Impact of neoadjuvant chemoradiation on pathologic response and survival of patients with locally advanced rectal cancer

Rep Pract Oncol Radiother. 2010 May 20;15(3):51-9. doi: 10.1016/j.rpor.2010.04.002. eCollection 2010.

Abstract

Background: The impact of neoadjuvant chemotherapy (CT) and radiotherapy (RT) on overall survival (OS) has been controversial. Some studies have pointed to an improvement in OS and disease-free survival (DFS) in patients with pathologic complete response (pCR).

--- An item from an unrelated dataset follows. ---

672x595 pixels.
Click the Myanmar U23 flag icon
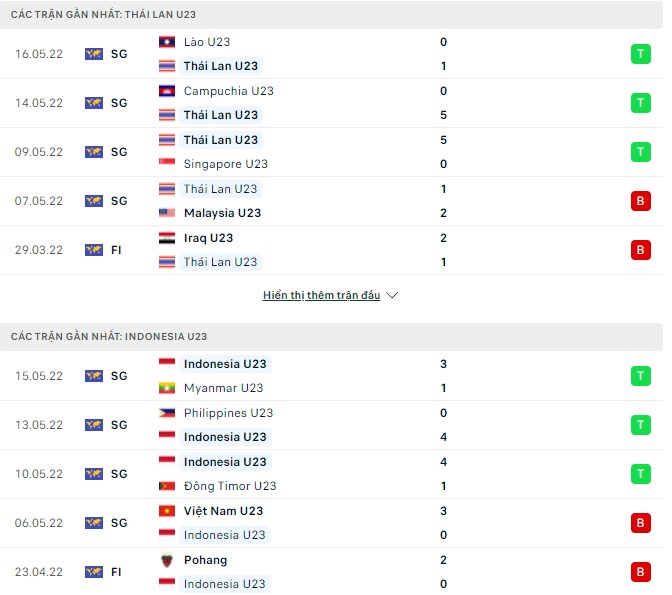coord(168,388)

Aim: To evaluate the therapeutic response and impact on survival of preoperative RT, alone or combined with CT, in patients with locally advanced rectal cancer (LARC).

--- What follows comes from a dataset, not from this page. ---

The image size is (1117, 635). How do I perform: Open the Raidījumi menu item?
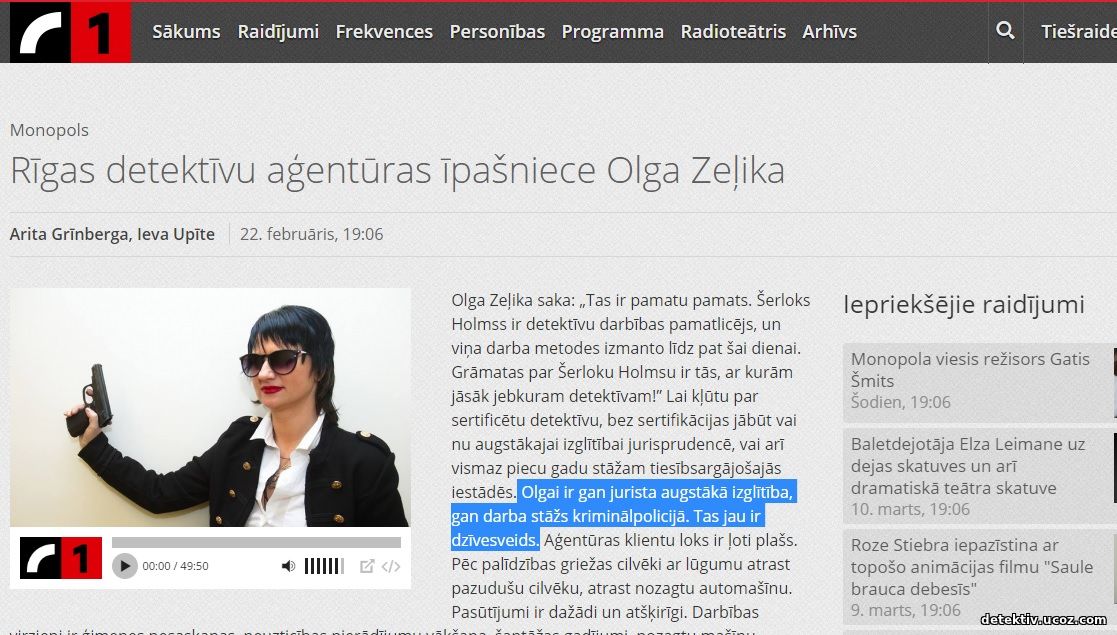[278, 32]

Materials and methods: A set of 132 patients with LARC were treated preoperatively. GROUP 1: RT alone, 19 patients. GROUP 2: RT and concomitant oral CT (Capecitabine or UFT + leucovorin), 68 patients. GROUP 3: RT and concomitant CT with 5-FU in continuous infusion, 45 patients. 58.2% of patients were submitted to adjuvant CT.

Results: GROUP 1: no pCR, tumoral downstaging was 26.7%. GROUP 2: pCR in 16.9%; tumoral downstaging was 47.7%. GROUP 3: pCR in 11.9%; tumor downstaging was 52.4%. The loco-regional control (LRC) was 95%. The 5-year OS (p = 0.038) and DFS (p = 0.05) were significantly superior in patients treated with CT + RT. Patients with pCR had a significant increase on DFS (p = 0.019). Patients cT3-4 that had a tumoral downstaging to ypT0-2, showed an increase on DFS, OS and LRC.

Conclusions: CT combined with RT has increased tumoral response and survival rate. Nodal downstaging and pCR were higher in the GROUP 2. The 5-year OS and DFS were significantly superior in CT + RT arms. Patients with pathologic response showed a better DFS. Adjuvant CT had no impact on LRC, DFS nor on OS.

Keywords: Adjuvant chemotherapy; Neoadjuvant chemoradiotherapy; Pathologic complete response; Rectal cancer.